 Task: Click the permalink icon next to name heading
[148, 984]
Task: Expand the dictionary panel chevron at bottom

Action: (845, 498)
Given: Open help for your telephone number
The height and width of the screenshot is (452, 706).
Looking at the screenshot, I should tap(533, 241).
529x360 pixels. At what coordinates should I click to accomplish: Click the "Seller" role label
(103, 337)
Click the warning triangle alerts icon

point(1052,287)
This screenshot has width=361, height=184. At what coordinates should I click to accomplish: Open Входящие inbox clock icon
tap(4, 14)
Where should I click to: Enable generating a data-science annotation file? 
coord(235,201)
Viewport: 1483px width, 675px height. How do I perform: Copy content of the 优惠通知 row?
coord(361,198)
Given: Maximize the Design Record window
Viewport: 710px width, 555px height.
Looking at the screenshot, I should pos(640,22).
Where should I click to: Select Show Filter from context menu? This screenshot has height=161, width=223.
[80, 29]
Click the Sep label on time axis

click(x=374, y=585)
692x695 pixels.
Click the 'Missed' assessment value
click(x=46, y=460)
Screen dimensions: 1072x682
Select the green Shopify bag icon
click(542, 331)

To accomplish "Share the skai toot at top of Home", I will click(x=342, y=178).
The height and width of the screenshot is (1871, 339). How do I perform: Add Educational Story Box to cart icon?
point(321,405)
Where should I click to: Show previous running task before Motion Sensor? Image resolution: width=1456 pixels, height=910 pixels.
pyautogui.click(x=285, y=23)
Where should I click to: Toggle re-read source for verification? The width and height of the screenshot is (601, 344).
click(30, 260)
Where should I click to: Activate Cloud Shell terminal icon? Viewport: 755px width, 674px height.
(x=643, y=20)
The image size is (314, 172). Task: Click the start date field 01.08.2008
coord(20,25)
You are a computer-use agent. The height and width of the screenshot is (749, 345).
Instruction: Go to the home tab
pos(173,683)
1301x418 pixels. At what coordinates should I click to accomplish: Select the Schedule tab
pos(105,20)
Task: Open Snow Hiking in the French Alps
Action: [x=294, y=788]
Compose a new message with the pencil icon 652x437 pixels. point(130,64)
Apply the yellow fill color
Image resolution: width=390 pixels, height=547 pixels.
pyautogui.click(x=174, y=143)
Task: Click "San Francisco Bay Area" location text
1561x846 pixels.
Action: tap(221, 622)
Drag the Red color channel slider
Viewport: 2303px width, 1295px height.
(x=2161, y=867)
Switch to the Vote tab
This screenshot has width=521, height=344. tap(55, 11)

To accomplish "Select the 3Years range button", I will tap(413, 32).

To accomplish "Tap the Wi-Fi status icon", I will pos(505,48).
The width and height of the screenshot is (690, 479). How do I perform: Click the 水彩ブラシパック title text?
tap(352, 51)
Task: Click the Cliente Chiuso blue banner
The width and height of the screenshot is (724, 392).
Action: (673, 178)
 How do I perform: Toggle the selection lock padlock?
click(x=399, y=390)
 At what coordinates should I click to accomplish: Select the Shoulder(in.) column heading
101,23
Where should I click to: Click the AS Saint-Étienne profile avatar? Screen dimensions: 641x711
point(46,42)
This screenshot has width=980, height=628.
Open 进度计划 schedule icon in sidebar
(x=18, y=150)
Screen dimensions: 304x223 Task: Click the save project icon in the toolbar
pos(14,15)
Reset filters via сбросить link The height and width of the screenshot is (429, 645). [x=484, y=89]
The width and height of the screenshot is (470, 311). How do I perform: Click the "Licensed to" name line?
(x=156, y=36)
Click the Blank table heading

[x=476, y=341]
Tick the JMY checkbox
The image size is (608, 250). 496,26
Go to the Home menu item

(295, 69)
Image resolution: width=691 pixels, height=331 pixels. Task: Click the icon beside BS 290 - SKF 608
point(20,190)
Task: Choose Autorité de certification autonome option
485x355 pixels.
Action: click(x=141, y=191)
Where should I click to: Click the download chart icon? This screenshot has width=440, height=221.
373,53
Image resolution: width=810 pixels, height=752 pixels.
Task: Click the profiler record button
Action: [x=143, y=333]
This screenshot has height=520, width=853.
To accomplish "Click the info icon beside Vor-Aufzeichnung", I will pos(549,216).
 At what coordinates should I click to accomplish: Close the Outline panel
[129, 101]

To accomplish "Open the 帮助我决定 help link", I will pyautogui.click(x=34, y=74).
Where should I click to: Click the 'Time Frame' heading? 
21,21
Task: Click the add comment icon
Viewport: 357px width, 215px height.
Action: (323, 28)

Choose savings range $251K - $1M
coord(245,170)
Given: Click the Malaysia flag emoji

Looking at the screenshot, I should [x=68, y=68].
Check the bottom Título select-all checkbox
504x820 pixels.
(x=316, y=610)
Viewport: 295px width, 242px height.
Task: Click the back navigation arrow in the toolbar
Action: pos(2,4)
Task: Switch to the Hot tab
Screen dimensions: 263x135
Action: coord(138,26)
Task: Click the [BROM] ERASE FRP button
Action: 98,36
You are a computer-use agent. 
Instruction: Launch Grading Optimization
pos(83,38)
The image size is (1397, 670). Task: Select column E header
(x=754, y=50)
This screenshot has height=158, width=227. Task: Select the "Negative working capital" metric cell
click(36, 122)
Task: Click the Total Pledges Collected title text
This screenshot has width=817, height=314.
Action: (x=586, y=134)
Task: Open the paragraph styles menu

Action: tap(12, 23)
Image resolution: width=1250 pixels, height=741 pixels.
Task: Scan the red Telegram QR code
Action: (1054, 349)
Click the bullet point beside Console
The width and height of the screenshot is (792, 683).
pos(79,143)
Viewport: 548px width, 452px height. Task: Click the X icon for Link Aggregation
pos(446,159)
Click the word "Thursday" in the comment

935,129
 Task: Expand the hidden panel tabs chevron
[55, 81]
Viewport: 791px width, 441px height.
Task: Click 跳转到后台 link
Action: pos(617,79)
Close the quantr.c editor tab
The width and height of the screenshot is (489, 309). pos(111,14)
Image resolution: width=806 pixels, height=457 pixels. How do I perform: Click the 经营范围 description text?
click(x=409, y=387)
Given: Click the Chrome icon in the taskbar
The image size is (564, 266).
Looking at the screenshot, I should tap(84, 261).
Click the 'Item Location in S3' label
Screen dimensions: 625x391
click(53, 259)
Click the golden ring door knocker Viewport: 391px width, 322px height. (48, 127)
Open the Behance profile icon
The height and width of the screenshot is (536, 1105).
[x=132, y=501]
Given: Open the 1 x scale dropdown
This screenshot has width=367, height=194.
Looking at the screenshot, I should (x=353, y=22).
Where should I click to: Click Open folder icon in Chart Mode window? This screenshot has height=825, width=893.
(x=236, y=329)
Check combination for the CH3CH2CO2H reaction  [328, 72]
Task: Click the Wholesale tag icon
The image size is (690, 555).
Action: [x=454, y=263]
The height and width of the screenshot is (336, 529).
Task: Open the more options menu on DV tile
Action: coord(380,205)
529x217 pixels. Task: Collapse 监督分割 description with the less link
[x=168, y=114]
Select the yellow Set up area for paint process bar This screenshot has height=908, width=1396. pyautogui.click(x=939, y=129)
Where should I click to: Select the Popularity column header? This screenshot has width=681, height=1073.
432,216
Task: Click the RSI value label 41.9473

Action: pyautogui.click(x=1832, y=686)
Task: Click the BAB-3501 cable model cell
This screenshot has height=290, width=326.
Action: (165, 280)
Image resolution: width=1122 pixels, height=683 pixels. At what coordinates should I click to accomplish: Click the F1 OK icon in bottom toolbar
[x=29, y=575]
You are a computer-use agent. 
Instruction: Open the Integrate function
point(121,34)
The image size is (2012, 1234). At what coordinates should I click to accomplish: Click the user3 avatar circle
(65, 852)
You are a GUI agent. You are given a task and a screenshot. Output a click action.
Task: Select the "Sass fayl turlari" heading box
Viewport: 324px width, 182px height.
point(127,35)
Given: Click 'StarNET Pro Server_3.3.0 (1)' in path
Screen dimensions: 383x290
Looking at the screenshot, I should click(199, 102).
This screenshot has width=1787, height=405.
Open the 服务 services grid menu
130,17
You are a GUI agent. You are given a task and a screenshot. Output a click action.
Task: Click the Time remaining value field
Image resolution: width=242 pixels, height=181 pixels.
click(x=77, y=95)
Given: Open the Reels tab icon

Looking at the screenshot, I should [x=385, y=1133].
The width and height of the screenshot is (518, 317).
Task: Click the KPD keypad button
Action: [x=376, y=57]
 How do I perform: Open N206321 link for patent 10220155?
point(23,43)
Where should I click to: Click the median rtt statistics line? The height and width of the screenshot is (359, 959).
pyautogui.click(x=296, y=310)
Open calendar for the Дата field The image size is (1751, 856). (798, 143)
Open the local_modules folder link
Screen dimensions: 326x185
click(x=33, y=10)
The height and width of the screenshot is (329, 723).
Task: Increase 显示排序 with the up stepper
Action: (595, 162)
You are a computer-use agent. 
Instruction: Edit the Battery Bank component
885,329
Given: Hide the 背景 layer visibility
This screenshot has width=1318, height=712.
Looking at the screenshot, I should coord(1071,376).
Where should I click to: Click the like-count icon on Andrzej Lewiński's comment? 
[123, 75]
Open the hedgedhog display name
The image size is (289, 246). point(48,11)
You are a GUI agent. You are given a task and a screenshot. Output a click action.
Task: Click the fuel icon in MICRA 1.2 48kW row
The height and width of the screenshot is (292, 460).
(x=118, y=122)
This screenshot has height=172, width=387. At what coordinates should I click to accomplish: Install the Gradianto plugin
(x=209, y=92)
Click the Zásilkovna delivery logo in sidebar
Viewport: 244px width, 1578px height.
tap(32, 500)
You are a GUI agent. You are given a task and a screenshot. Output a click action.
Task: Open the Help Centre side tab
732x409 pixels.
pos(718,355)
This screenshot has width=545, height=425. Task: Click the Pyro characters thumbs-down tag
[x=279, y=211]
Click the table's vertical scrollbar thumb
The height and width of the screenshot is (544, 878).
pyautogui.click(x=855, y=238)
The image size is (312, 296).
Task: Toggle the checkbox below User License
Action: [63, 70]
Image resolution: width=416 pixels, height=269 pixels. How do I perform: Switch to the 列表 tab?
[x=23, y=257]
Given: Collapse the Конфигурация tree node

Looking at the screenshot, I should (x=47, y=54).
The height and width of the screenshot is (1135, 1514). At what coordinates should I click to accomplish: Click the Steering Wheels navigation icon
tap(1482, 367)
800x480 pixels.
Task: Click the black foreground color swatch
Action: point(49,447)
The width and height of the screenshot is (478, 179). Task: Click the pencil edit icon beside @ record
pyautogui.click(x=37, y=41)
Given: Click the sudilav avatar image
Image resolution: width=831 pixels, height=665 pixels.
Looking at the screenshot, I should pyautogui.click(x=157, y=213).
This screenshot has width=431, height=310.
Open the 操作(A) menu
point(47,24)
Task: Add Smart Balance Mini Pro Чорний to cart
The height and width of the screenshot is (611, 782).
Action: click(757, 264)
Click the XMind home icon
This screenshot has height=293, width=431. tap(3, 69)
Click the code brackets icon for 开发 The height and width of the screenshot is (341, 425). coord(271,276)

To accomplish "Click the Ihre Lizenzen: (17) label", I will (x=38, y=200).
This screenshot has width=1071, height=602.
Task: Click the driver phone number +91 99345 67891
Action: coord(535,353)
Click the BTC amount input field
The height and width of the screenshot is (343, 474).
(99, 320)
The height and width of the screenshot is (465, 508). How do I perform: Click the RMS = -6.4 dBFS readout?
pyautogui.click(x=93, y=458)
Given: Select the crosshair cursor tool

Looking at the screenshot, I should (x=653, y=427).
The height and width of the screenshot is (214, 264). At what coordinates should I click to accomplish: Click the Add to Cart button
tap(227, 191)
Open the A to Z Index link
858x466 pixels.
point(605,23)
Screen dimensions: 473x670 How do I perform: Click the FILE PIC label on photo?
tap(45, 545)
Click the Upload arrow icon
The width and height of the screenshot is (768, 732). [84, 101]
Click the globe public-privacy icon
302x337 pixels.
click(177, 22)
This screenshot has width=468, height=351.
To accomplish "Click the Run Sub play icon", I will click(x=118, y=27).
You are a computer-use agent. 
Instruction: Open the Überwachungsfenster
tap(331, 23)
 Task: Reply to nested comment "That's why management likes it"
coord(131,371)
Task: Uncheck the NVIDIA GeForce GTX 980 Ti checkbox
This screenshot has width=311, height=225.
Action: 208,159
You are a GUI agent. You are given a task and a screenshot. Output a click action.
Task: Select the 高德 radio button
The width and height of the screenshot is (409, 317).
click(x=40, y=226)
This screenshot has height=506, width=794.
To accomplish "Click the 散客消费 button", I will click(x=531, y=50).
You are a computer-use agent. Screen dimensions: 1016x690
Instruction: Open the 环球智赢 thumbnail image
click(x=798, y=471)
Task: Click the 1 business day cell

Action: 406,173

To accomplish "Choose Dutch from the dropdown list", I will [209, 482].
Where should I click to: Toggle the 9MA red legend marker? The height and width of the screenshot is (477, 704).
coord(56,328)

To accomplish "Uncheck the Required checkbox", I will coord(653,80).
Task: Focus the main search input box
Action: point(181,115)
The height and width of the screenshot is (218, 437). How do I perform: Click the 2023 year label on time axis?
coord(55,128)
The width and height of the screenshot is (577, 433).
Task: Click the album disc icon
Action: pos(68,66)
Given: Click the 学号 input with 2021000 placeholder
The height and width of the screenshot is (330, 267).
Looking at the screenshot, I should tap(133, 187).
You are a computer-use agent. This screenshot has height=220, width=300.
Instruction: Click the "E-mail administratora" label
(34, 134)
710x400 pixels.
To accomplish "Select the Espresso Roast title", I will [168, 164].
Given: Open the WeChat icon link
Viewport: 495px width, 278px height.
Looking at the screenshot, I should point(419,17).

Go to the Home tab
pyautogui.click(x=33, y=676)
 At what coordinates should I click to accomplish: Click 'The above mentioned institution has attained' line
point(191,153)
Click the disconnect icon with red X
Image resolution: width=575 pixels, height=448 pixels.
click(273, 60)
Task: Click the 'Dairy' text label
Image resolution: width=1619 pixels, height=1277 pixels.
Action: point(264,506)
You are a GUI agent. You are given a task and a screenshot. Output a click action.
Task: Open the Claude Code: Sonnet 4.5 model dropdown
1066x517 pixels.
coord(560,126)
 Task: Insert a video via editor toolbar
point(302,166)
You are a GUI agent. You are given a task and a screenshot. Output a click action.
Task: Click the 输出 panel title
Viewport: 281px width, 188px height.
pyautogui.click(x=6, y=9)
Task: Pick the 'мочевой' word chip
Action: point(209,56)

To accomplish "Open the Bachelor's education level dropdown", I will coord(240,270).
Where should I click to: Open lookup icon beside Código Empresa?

:::

All that is wanted is the stretch of lines above from the one containing "The width and height of the screenshot is (470, 311)." through the one containing "Check the bottom Título select-all checkbox", duplicated exactly.

The width and height of the screenshot is (470, 311). How do I perform: Click the "Licensed to" name line?
(x=156, y=36)
Click the Blank table heading

[x=476, y=341]
Tick the JMY checkbox
The image size is (608, 250). 496,26
Go to the Home menu item

(295, 69)
Image resolution: width=691 pixels, height=331 pixels. Task: Click the icon beside BS 290 - SKF 608
point(20,190)
Task: Choose Autorité de certification autonome option
485x355 pixels.
Action: click(x=141, y=191)
Where should I click to: Click the download chart icon? This screenshot has width=440, height=221.
373,53
Image resolution: width=810 pixels, height=752 pixels.
Task: Click the profiler record button
Action: [x=143, y=333]
This screenshot has height=520, width=853.
To accomplish "Click the info icon beside Vor-Aufzeichnung", I will pos(549,216).
 At what coordinates should I click to accomplish: Close the Outline panel
[129, 101]

To accomplish "Open the 帮助我决定 help link", I will pyautogui.click(x=34, y=74).
Where should I click to: Click the 'Time Frame' heading? 
21,21
Task: Click the add comment icon
Viewport: 357px width, 215px height.
Action: (323, 28)

Choose savings range $251K - $1M
coord(245,170)
Given: Click the Malaysia flag emoji

Looking at the screenshot, I should [x=68, y=68].
Check the bottom Título select-all checkbox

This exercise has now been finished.